Brasília – Um passageiro foi encaminhado para a Superintendência da Polícia Federal em Brasília após ter criticado o ministro do Supremo Tribunal Federal (STF) Ricardo Lewandowski em um voo de São Paulo para Brasília. Em vídeo que circula na internet, o advogado Cristiano Caiado de Acioli, de 39 anos, diz que tem vergonha de ser brasileiro quando vê um ministro do STF.

Lewandowski, então, pergunta se o passageiro quer ser preso. Para o membro da Associação Juízes para a Democracia, André Augusto Salvador Bezerra, deve ser discutido se o homem exerceu sua liberdade de expressão ou se extrapolou o limite deste direito e infringiu o crime de desacato. 

Segundo a assessoria da PF, a ocorrência está sendo apurada na Superintendência da PF no Distrito Federal e não houve prisão.

No vídeo que circula em redes sociais, o advogado, sentado na primeira fila do avião, chama o ministro, que mexia no celular, e diz: “Ministro Lewandowski, o Supremo é uma vergonha, viu? Eu tenho vergonha de ser brasileiro quando vejo vocês”.

O ministro, em seguida, pergunta ao passageiro se ele quer ser preso. O advogado retruca: “Eu não posso me expressar? Chama a Polícia Federal, então”.

Para o juiz André Augusto Salvador Bezerra, da Associação Juízes para a Democracia, em tese, o que justificaria a detenção do passageiro seria o crime de desacato. “Se houve ofensas à pessoa do ministro, que é autoridade pública, em tese, poderia configurar um crime de desacato. O que deve ser discutido é se houve uma mera liberdade de expressão ou se houve um abuso da liberdade de expressão”, disse. O juiz explica que desacato é quando uma pessoa abusa de sua liberdade de expressão para ofender um agente público.

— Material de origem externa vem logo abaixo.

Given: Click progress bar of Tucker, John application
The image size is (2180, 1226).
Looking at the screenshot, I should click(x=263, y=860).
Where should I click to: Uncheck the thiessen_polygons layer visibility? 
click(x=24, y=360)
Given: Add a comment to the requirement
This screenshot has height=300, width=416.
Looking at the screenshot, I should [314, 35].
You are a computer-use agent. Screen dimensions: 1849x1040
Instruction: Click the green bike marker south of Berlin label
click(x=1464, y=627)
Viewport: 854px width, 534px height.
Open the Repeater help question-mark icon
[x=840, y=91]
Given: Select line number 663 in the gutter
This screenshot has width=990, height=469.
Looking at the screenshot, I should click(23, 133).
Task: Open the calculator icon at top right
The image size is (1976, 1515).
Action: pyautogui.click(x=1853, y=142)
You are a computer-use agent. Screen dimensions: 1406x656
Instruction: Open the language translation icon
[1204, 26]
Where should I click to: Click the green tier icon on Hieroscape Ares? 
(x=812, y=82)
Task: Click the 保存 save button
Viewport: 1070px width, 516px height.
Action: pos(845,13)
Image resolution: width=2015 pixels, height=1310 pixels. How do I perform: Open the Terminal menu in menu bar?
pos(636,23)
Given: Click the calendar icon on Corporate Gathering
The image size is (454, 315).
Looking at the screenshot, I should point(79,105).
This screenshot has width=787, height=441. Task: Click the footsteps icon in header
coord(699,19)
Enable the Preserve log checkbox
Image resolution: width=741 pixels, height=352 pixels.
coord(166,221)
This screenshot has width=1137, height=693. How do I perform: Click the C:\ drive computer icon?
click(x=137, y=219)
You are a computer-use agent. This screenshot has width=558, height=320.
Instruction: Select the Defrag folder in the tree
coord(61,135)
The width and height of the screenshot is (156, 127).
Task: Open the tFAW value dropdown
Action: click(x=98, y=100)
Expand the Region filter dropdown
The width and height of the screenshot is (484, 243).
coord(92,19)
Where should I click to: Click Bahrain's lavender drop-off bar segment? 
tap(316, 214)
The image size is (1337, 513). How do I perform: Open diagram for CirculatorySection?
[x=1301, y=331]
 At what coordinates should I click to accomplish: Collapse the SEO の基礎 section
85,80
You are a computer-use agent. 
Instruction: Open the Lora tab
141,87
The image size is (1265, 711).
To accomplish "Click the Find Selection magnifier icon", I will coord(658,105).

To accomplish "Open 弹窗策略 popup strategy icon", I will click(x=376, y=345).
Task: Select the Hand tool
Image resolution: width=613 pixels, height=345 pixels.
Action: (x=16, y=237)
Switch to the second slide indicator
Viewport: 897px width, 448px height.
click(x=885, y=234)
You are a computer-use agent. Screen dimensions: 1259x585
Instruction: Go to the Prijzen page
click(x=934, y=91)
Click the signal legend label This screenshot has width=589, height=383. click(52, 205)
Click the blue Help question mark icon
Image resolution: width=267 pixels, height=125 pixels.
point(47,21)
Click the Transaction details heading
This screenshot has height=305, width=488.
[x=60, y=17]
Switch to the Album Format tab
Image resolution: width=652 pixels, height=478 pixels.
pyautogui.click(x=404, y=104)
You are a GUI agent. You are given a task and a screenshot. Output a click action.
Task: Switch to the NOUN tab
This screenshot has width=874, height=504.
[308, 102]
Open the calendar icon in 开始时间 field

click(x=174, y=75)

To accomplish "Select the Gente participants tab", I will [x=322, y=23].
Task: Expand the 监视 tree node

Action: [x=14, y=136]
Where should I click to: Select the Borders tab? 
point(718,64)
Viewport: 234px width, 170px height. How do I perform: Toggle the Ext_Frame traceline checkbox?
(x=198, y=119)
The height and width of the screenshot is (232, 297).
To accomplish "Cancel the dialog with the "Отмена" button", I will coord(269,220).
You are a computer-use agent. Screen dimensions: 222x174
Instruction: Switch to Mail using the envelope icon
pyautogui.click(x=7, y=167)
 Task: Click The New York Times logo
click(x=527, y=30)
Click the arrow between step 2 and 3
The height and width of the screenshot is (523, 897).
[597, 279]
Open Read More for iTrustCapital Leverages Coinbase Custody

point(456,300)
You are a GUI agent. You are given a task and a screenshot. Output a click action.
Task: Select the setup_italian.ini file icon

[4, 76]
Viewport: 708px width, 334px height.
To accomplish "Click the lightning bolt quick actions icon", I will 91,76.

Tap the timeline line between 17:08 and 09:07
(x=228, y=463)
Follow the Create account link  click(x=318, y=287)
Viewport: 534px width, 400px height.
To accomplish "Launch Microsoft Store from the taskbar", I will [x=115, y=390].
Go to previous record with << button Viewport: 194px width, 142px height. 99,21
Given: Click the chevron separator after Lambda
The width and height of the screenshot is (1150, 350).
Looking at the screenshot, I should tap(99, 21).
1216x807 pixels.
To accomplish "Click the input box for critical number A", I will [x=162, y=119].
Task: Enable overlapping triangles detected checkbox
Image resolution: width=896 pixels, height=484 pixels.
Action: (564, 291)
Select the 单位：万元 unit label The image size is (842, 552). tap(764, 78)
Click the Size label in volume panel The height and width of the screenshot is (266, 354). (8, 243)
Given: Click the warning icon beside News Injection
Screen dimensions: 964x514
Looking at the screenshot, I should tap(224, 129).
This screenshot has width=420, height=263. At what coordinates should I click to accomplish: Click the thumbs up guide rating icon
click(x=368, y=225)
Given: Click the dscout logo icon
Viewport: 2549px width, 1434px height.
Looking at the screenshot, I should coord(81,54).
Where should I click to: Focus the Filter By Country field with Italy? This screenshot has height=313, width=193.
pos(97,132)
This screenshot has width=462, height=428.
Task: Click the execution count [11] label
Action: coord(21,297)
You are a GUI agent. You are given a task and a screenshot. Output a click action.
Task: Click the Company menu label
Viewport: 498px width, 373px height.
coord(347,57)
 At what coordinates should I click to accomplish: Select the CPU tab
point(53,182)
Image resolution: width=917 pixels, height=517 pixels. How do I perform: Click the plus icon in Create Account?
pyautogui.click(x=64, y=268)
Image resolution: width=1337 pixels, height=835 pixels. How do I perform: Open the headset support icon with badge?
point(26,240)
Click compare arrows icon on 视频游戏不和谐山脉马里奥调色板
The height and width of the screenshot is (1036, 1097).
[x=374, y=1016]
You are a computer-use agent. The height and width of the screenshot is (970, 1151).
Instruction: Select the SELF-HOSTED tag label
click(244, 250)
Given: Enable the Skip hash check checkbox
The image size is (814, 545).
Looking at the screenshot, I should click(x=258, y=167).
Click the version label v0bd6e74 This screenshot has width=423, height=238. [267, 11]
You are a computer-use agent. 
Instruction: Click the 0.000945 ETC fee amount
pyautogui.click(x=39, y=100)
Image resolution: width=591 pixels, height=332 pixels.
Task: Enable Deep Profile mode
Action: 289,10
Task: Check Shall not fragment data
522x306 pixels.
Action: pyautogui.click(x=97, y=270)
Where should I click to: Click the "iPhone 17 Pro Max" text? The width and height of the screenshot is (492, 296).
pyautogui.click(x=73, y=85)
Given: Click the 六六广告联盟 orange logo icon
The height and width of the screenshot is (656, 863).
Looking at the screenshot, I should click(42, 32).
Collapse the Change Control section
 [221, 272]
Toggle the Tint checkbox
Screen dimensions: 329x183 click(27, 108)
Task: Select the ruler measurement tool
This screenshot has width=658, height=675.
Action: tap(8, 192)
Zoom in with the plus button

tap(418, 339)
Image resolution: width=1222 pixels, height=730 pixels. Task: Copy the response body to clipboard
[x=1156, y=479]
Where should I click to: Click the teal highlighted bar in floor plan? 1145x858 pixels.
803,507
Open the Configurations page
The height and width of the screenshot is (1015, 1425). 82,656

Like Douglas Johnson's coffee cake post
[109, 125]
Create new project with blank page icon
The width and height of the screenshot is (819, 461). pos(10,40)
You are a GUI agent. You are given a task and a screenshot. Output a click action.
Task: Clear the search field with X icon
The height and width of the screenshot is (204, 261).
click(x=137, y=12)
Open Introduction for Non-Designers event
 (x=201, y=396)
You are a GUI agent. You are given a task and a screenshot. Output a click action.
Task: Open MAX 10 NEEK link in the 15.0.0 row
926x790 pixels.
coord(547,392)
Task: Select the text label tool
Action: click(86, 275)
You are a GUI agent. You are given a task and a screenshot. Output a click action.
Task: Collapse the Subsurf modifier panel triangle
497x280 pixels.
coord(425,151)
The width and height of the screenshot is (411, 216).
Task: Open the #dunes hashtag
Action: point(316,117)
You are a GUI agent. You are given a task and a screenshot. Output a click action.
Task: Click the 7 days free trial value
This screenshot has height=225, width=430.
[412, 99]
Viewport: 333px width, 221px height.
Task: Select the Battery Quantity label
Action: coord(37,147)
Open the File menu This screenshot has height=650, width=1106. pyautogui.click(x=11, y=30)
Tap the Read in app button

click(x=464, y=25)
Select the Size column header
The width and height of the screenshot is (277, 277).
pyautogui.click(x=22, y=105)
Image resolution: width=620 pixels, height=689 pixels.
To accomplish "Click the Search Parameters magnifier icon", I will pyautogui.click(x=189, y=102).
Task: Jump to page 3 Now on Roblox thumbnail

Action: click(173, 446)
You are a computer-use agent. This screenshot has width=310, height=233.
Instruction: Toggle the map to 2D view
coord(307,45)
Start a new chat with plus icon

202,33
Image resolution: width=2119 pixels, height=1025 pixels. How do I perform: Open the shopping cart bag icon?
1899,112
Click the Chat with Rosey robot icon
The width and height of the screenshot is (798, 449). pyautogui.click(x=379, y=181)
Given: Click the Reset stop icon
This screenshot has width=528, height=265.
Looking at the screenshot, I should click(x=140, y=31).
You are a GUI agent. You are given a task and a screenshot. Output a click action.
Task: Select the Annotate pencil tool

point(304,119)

Bezerra ressalta que é difícil verificar o limite entre o crime do desacato e o direito da liberdade de expressão. “Práticas que podem ser entendidas como abusivas são uso de palavras de baixo calão e ofensas que duvidam da honestidade da pessoa, principalmente quando há contato pessoal do cidadão com a autoridade pública”, disse.

Por outro lado, o juiz avalia que é improvável que se configure abuso de autoridade por parte do ministro. “Quase impossível, no caso, pois é muito tênue a linha que separa a crítica rigorosa com uma ofensa apta a configuração do delito”, explica.

Em outro vídeo que circula na internet o advogado protesta contra a atitude do ministro e diz que exerceu seu direito de manifestação.